Selección –
Evangelio del Domingo del Bautismo del Señor (Ciclo A) y comentario al evangelio de la Misa
Entonces vino Jesús al Jordán desde Galilea, para ser bautizado por Juan. Pero éste se resistía diciendo:
− Soy yo quien necesita ser bautizado por ti, ¿y vienes tú a mí?
Jesús le respondió:
− Déjame ahora, así es como debemos cumplir nosotros toda justicia.
Entonces Juan se lo permitió. Inmediatamente después de ser bautizado, Jesús salió del agua; y entonces se le abrieron los cielos, y vio al Espíritu de Dios que descendía en forma de paloma y venía sobre él. Y una voz desde los cielos dijo:
− Éste es mi Hijo, el amado, en quien me he complacido.

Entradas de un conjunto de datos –

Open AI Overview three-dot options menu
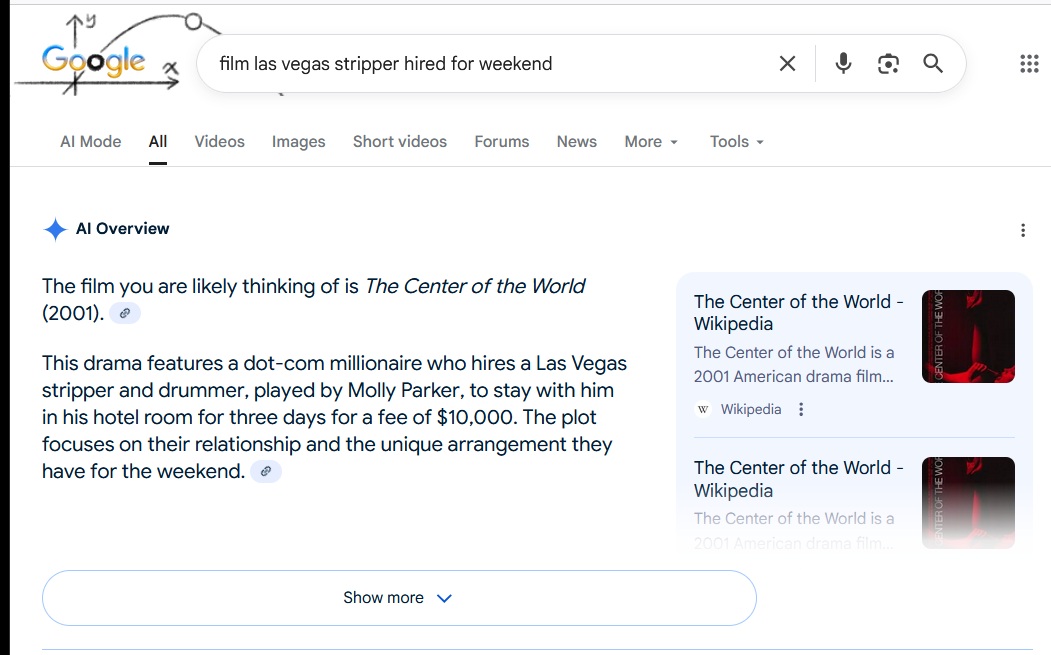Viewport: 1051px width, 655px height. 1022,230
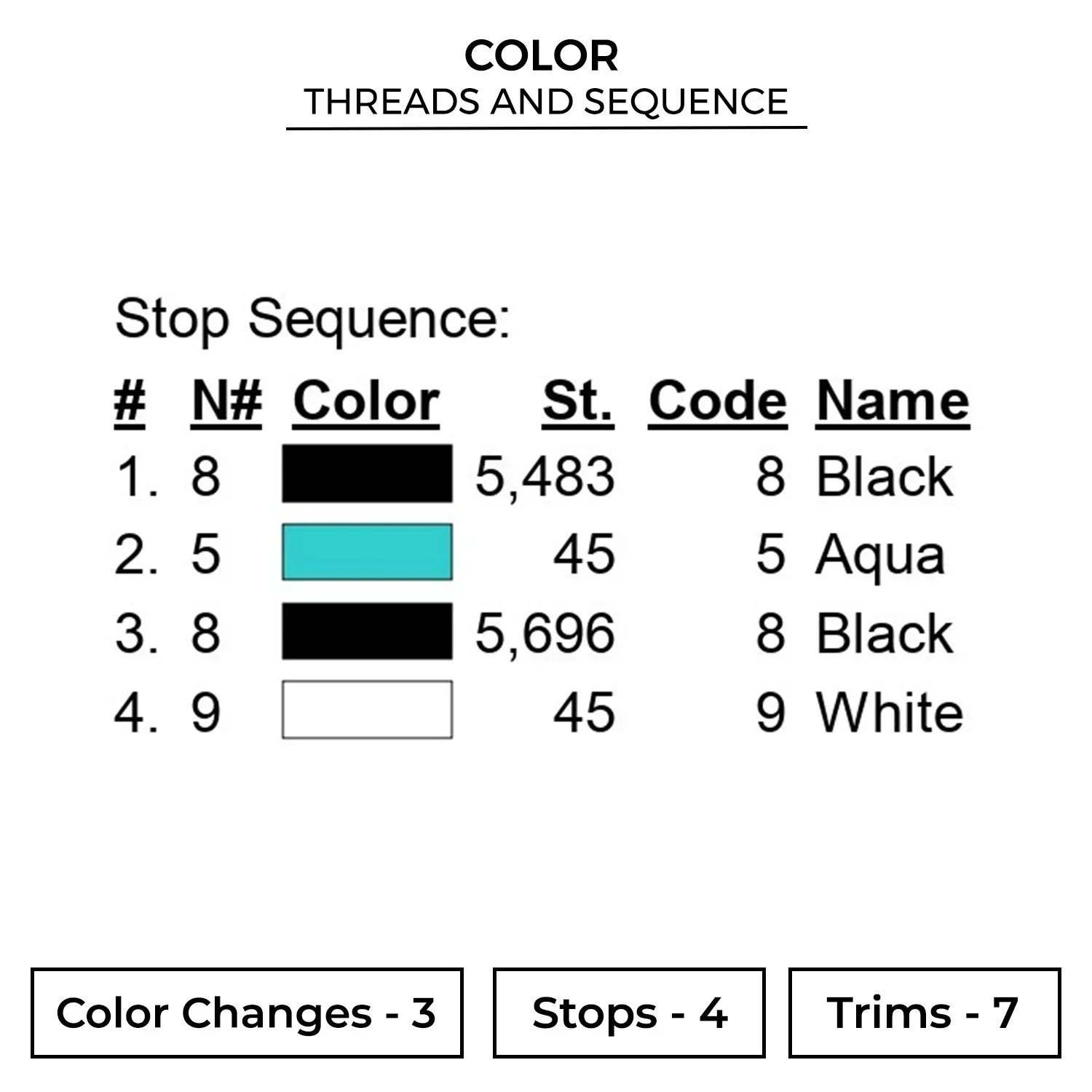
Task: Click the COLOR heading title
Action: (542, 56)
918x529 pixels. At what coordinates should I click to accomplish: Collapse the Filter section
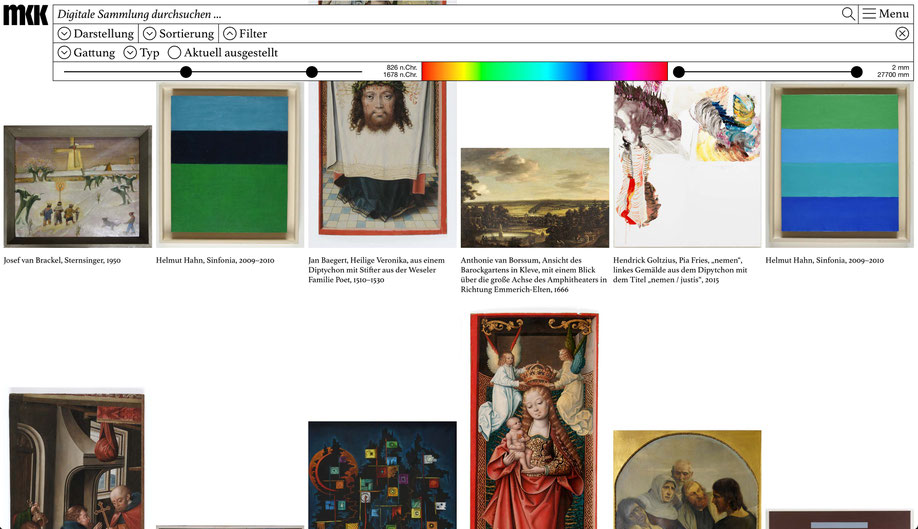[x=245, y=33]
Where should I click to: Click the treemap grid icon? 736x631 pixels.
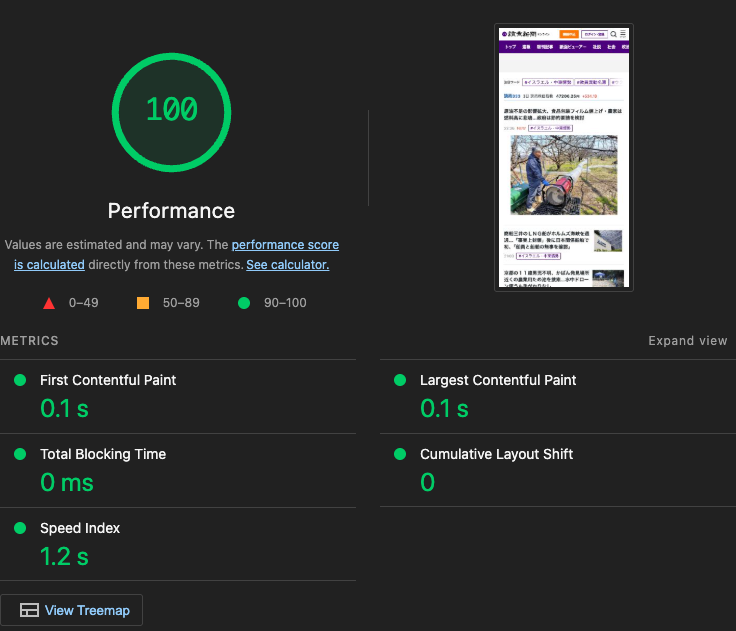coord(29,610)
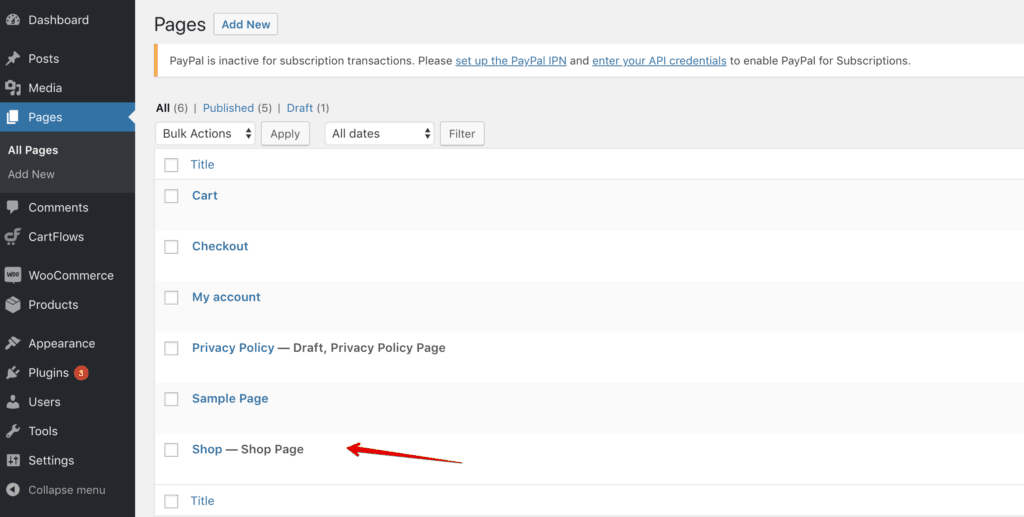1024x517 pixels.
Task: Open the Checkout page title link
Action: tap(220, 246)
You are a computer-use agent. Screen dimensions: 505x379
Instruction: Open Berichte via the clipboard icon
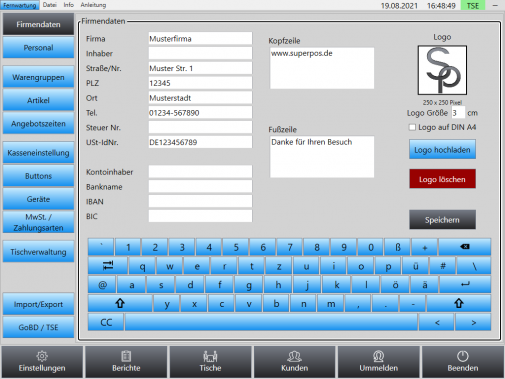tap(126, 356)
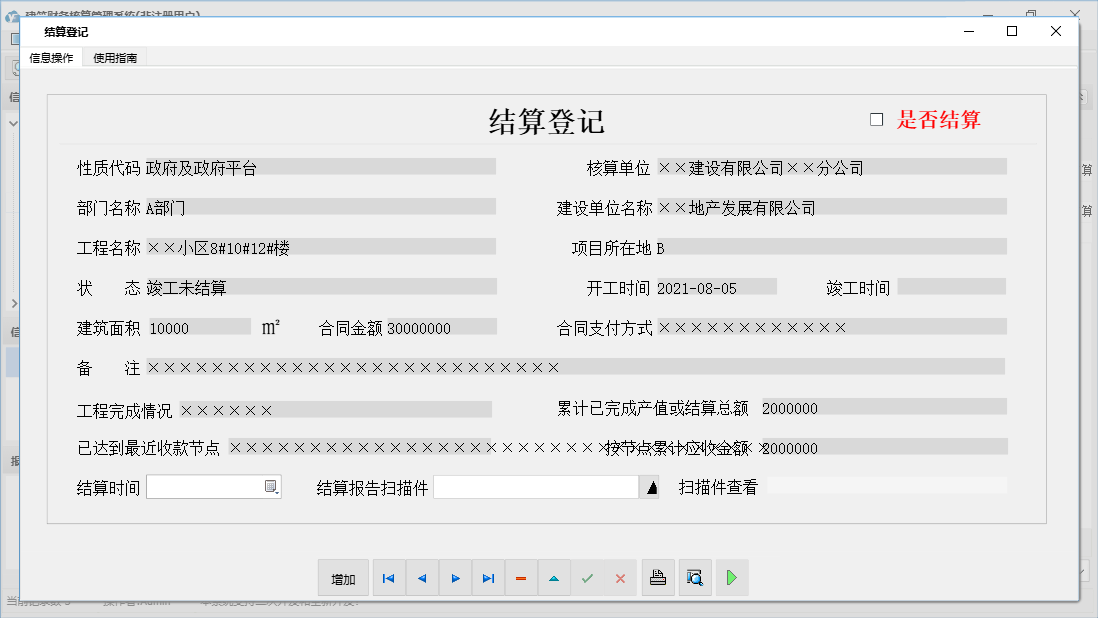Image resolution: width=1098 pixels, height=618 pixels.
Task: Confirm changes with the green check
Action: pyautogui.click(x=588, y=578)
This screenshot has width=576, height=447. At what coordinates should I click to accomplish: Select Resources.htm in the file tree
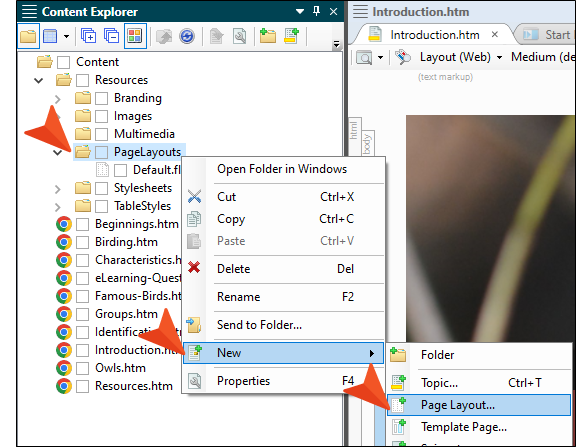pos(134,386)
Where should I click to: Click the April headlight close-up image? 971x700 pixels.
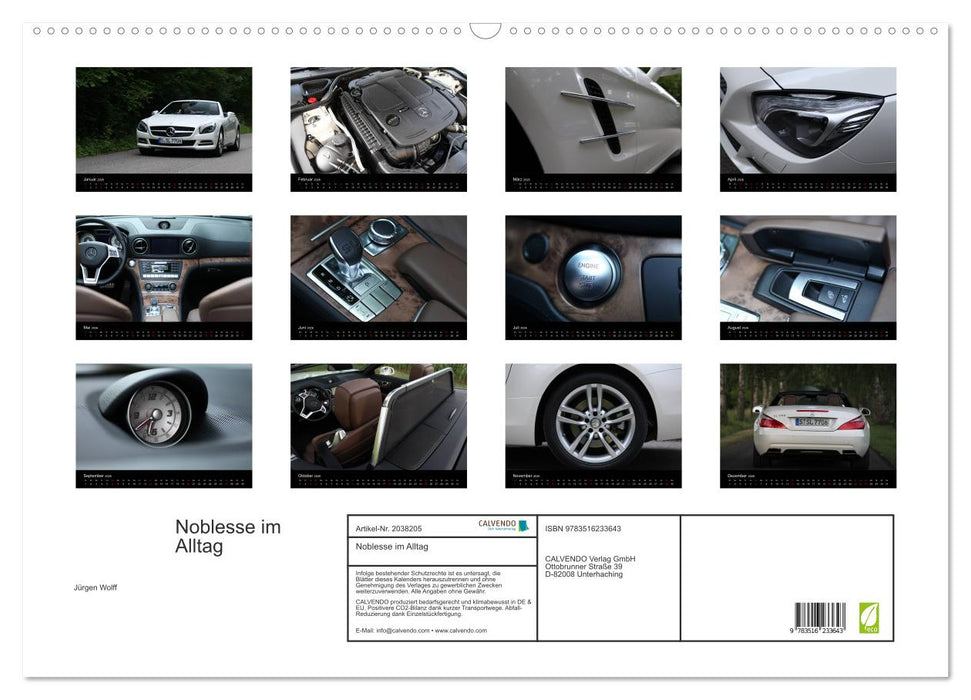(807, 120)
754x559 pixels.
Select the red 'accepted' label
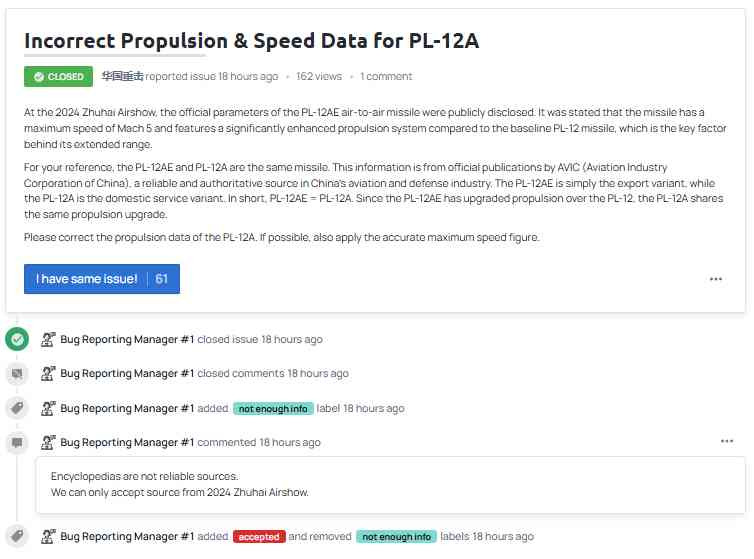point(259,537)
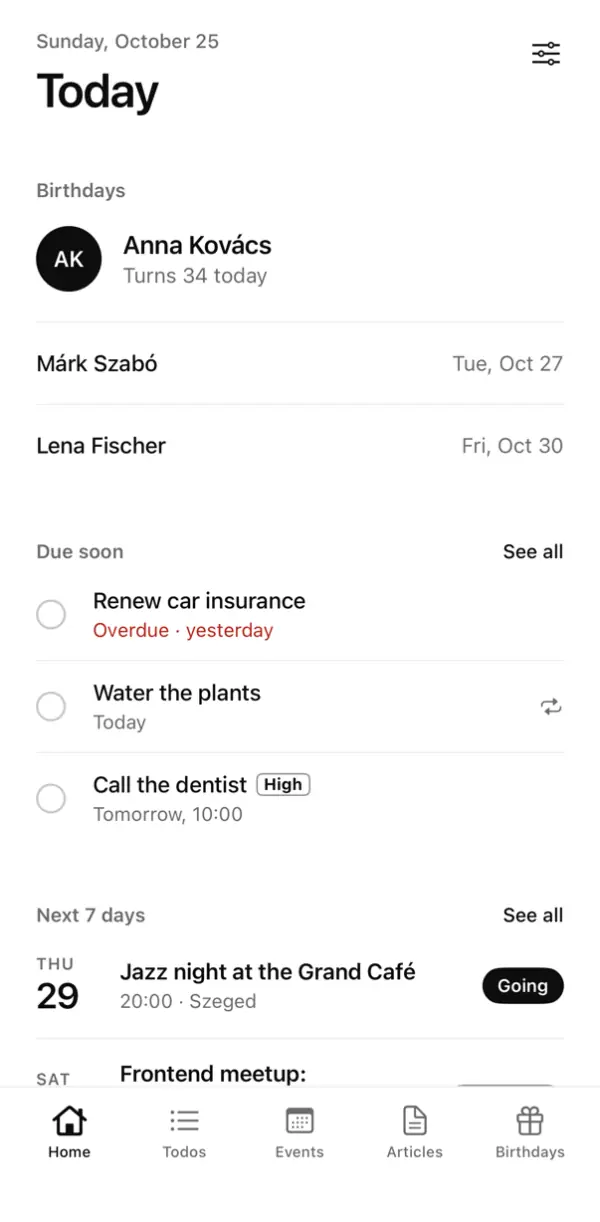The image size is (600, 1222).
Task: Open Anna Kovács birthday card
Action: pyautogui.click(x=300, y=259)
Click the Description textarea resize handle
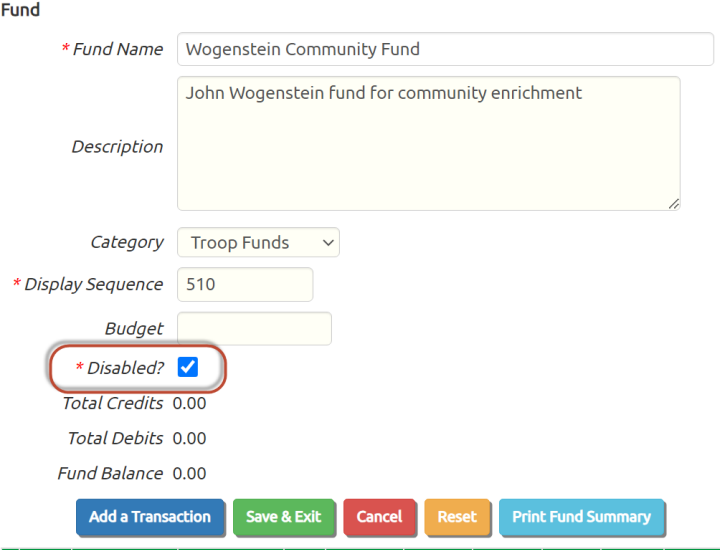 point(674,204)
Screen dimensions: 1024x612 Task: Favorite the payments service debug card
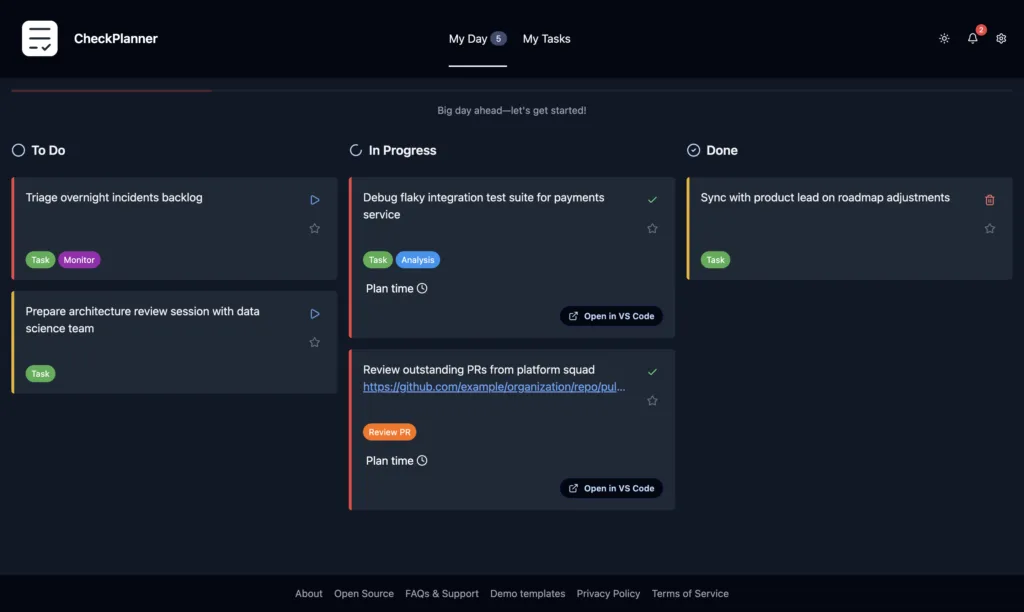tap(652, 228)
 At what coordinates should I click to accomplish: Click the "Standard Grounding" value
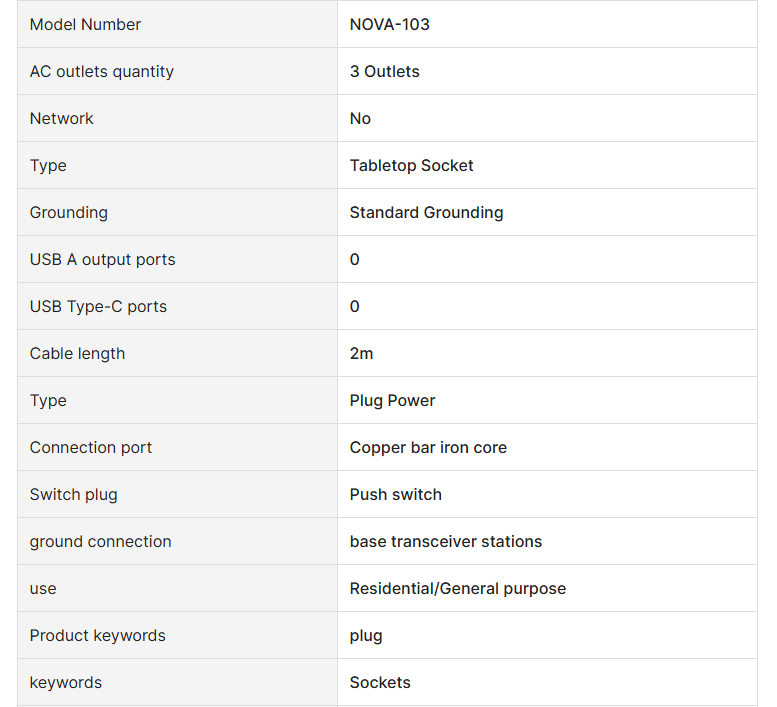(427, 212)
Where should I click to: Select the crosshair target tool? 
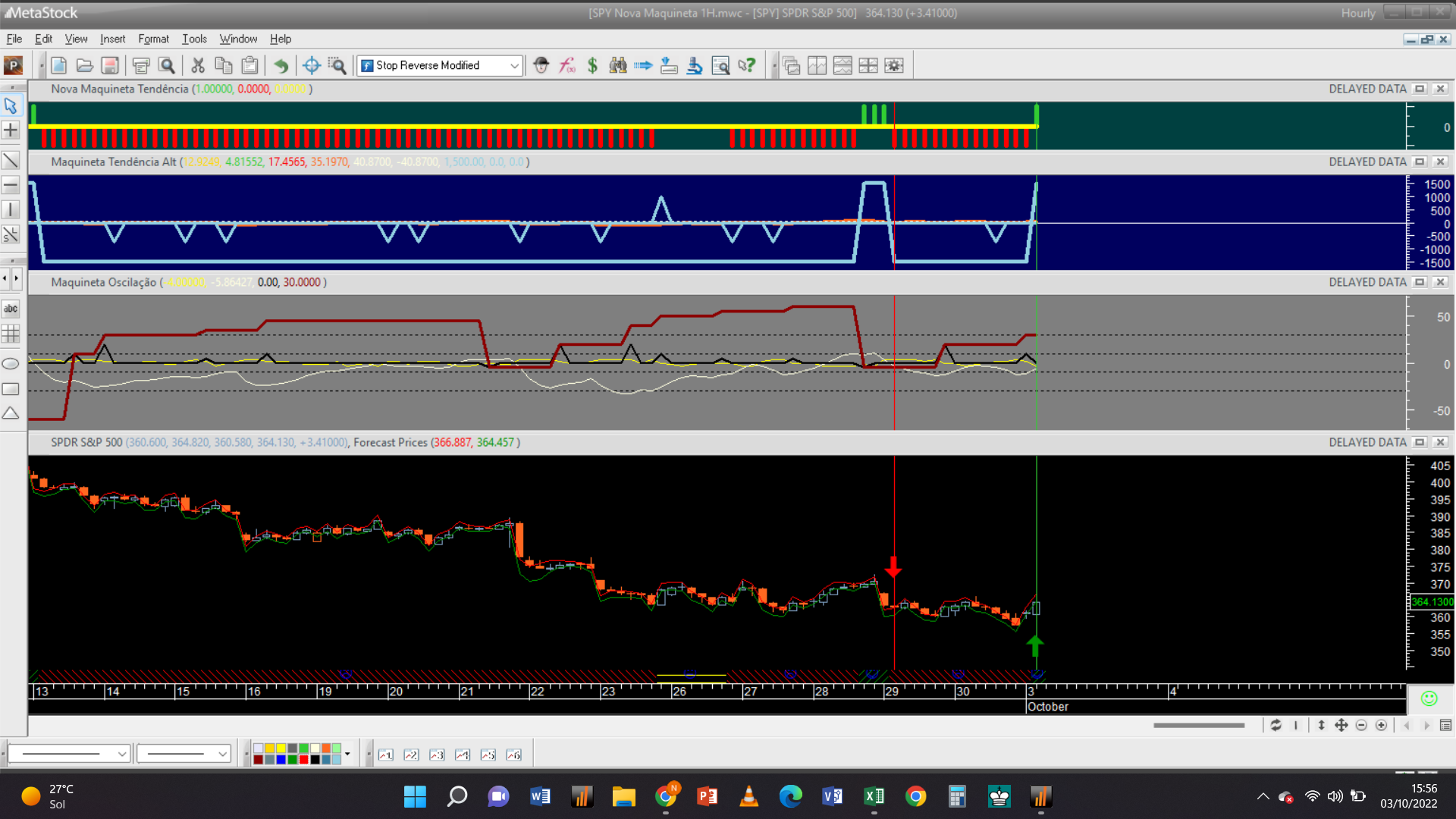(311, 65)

Lista de tareas –
[1] Devuelve, sin cambiar nada, un trozo del evangelio del bautismo: empieza en las palabras que tienen "Evangelio del Domingo" y termina después de "nosotros toda justicia.".
[2] Según el evangelio del bautismo, ¿en qué forma bajaba el Espíritu de Dios sobre Jesús?

Respuestas del ejercicio –
[1]
Evangelio del Domingo del Bautismo del Señor (Ciclo A) y comentario al evangelio de la Misa
Entonces vino Jesús al Jordán desde Galilea, para ser bautizado por Juan. Pero éste se resistía diciendo:
− Soy yo quien necesita ser bautizado por ti, ¿y vienes tú a mí?
Jesús le respondió:
− Déjame ahora, así es como debemos cumplir nosotros toda justicia.

[2] En forma de paloma.